▸ **Given request**: Copy the records from the start through the line that contains "Action: tap(733, 627)", swapping "Crawler Carrier" for "Track Loader" and leaving everything else as it is.
***** Stored data
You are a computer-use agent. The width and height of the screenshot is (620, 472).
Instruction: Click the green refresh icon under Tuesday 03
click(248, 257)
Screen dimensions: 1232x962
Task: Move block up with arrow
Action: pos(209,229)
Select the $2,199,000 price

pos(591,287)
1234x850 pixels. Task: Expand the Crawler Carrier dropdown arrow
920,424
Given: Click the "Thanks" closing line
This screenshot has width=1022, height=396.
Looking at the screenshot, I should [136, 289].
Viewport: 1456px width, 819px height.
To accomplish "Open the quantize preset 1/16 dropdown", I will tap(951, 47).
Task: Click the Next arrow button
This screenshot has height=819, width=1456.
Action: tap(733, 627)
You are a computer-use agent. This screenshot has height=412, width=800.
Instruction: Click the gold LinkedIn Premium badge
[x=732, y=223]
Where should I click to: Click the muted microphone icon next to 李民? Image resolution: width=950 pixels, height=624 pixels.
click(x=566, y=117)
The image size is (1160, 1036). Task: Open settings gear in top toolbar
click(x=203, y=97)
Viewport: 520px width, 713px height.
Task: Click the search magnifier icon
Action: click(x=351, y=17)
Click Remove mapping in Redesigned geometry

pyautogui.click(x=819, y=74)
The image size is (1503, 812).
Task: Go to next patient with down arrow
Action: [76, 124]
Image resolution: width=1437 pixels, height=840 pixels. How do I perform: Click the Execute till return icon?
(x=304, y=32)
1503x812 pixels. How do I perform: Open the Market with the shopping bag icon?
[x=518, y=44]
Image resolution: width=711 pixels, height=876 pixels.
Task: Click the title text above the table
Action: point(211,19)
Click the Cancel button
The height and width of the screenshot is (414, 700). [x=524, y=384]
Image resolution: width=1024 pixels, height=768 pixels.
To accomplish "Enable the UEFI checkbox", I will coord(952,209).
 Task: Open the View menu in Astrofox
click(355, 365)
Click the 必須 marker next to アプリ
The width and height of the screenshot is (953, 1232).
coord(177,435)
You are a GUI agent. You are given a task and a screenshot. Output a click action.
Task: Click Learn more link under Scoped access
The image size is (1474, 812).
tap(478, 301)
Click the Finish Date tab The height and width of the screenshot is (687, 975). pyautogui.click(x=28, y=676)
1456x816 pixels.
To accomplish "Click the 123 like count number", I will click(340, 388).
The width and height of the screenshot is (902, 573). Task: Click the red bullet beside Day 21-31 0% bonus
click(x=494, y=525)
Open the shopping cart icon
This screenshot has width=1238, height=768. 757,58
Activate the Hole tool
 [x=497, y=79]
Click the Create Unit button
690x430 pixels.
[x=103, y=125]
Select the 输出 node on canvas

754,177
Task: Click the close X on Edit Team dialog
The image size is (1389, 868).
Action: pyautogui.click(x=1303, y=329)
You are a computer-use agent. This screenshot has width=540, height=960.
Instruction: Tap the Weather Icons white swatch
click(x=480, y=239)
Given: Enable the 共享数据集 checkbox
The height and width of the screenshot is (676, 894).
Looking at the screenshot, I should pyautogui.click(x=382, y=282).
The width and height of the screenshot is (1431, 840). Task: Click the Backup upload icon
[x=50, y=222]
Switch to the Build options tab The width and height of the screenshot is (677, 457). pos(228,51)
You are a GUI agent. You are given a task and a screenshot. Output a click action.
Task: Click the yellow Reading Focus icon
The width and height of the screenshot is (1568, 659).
**********
▸ **Result of the task**:
You are a computer-use agent. The width and height of the screenshot is (620, 472).
Instruction: Click the green refresh icon under Tuesday 03
click(248, 257)
Screen dimensions: 1232x962
Task: Move block up with arrow
Action: pos(209,229)
Select the $2,199,000 price

pos(591,287)
1234x850 pixels. Task: Expand the Track Loader dropdown arrow
920,424
Given: Click the "Thanks" closing line
This screenshot has width=1022, height=396.
Looking at the screenshot, I should [136, 289].
Viewport: 1456px width, 819px height.
To accomplish "Open the quantize preset 1/16 dropdown", I will tap(951, 47).
Task: Click the Next arrow button
This screenshot has height=819, width=1456.
Action: tap(733, 627)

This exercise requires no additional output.